Friday, March 07, 2008

Financial Illiteracy

Listening to radio host Dave Ramsey discuss a recent story in USA Today about how Americans are depending more and more on their credit cards to get by....

Ramsey said that his organization's experience as financial counselors suggests that many people pay their credit card payments and car payments before they pay their mortgage. Could it be that we don't have a "mortgage crisis" but instead have a "credit card crisis?"

I won't go into the math involved, or the collection techniques used by credit card or auto loan companies. Instead, right now I'm thinking about how people get into that kind of mental state in the first place.

Lord knows I've made more than my share of financial mistakes, and will probably make more in the future, so I'm no expert. But shouldn't some of the efforts of the teachers' unions and educational groups go toward teaching our children the basics of personal finance?

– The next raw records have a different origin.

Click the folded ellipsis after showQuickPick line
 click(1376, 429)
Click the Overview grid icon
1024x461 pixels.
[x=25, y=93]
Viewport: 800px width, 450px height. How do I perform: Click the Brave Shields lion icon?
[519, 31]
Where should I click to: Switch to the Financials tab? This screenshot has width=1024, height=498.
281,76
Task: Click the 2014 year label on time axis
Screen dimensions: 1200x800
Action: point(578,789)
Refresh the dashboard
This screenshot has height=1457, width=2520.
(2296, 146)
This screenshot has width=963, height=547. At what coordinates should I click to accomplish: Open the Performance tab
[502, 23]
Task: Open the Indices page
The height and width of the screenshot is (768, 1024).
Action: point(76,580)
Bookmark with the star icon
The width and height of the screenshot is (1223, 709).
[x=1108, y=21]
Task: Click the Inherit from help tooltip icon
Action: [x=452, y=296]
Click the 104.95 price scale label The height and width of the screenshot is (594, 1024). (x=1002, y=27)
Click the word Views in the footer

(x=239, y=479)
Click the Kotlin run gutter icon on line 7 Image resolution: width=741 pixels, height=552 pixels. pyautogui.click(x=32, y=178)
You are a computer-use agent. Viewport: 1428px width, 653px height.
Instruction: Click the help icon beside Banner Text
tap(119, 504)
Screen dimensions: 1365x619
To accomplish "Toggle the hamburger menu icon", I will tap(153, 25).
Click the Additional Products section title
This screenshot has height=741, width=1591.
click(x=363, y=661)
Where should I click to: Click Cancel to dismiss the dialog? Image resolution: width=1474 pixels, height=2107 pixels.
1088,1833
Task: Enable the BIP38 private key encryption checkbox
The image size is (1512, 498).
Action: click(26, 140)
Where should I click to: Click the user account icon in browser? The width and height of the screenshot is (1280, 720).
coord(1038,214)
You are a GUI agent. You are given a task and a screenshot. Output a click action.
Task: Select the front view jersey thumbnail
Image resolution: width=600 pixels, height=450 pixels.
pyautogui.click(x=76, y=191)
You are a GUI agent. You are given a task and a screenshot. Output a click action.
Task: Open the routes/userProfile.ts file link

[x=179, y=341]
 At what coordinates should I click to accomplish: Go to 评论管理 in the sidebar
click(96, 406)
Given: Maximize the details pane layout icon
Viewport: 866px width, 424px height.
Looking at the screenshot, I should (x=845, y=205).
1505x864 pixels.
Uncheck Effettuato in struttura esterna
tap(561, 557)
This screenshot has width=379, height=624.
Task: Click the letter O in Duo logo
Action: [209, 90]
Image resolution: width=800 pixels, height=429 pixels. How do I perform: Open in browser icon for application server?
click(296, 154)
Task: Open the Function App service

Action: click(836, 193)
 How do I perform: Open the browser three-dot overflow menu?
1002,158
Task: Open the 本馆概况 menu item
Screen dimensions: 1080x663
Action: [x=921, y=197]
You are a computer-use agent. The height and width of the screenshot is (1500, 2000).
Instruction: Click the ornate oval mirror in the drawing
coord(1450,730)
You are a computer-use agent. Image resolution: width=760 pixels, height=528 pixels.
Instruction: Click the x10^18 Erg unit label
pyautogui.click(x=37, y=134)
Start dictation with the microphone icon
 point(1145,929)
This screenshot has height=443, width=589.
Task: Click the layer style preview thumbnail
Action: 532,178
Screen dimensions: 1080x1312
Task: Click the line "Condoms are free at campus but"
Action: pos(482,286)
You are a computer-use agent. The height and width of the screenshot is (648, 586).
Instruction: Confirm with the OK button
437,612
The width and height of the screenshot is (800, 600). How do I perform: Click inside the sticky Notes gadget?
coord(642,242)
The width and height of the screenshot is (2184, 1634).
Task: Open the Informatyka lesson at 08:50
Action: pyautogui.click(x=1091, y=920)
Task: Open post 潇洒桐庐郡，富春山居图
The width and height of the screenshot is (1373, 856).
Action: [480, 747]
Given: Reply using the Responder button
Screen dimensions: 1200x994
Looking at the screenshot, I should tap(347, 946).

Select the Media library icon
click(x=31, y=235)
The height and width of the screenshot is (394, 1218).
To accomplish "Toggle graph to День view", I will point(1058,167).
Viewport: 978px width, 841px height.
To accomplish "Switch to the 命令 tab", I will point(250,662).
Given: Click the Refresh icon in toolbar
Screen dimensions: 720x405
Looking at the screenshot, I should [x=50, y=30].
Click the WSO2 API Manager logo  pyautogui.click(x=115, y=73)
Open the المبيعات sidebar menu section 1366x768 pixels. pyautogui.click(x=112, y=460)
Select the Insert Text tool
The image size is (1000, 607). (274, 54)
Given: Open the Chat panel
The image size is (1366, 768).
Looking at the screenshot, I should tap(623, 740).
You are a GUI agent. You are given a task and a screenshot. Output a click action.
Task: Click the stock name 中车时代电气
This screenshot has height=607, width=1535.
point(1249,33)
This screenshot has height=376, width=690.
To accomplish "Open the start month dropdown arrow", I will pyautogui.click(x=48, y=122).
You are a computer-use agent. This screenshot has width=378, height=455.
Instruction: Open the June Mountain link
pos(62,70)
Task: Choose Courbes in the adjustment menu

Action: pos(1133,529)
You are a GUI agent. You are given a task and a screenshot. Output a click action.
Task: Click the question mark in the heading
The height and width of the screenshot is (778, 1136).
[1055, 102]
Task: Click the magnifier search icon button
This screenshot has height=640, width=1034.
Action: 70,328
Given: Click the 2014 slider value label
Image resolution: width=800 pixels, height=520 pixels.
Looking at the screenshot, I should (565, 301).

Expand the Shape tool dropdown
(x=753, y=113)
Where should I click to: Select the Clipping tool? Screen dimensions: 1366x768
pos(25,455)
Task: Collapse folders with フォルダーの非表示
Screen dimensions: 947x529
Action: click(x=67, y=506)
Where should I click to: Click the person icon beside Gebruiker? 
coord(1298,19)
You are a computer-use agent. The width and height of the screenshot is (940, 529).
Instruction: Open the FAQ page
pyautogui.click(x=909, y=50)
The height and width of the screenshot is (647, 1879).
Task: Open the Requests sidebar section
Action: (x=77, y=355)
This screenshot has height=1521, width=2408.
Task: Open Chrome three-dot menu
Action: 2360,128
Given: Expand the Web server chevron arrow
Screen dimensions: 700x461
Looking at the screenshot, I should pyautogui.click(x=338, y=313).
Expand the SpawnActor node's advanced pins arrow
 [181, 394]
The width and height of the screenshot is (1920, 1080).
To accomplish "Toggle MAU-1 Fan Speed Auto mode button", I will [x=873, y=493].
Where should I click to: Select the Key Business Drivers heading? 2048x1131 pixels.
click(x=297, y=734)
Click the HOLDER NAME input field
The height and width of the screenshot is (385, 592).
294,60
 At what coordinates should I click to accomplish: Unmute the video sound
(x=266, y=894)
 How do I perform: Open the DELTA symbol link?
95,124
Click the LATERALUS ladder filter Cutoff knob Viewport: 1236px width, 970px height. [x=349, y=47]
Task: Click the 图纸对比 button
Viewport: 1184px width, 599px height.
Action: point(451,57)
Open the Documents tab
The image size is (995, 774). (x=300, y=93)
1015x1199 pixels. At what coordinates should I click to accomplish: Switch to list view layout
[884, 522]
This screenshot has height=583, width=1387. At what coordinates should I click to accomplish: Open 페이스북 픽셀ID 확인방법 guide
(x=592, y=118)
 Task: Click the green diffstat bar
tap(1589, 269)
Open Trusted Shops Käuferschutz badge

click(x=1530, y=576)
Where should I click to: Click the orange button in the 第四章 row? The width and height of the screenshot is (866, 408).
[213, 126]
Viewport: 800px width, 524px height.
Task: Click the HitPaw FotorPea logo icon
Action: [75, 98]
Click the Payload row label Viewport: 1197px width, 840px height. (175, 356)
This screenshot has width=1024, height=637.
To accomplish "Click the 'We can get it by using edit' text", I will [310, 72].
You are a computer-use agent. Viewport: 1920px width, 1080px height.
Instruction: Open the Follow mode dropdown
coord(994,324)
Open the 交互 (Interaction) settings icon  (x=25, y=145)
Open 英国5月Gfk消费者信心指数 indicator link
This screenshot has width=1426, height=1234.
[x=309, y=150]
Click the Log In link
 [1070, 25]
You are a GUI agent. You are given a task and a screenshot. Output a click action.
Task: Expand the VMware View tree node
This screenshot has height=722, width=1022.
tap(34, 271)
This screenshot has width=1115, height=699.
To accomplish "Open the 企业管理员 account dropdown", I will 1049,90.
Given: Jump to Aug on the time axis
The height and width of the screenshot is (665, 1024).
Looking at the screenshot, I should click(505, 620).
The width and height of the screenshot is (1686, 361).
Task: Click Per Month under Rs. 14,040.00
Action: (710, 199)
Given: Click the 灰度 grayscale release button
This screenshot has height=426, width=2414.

I'm not sure what the curriculum would include. Budgeting basics, to be sure. Balancing a checkbook. An explanation of compound interest -- should it take thirty-five years to pay off a credit card? How to comparison shop.

But those are mechanical things, subjects that can be taught like any other in school. I think there needs to be a teaching of a new philosophy, at least new to the current generation -- the principle of delayed gratification. We have been taught since the advent of television that we must have the next thing, the newest trinket, the shiniest object that catches our attention, and we must have it now.

Our grandparents knew about this. The generation that lived through the Great Depression understood what it meant to do without -- our current "poverty level" is the equivalent of what was once considered well-to-do. You saved up to pay cash for a car. You couldn't afford a house until you had a substantial down payment, usually well into middle age. You ate meals at home, and a burger and coke was considered a very special treat.

That mindset created the Greatest Generation. America prospered throughout the 50's and 60's, because of the understanding of adults that nothing is free, you have to work hard for what you get, and sometimes you have to just do without.



We don't have a financial crisis in America. We have an appetite crisis, one in which we want everything we see, and we believe that it's our right to have it all.

Education should start early, fifth or sixth grade at the latest. By the time our children graduate high school, responsible personal finance should be as programmed in their minds as reading and arithmetic.

Of course, if an entire generation of Americans became financially responsible, the Democrat party would wither and die.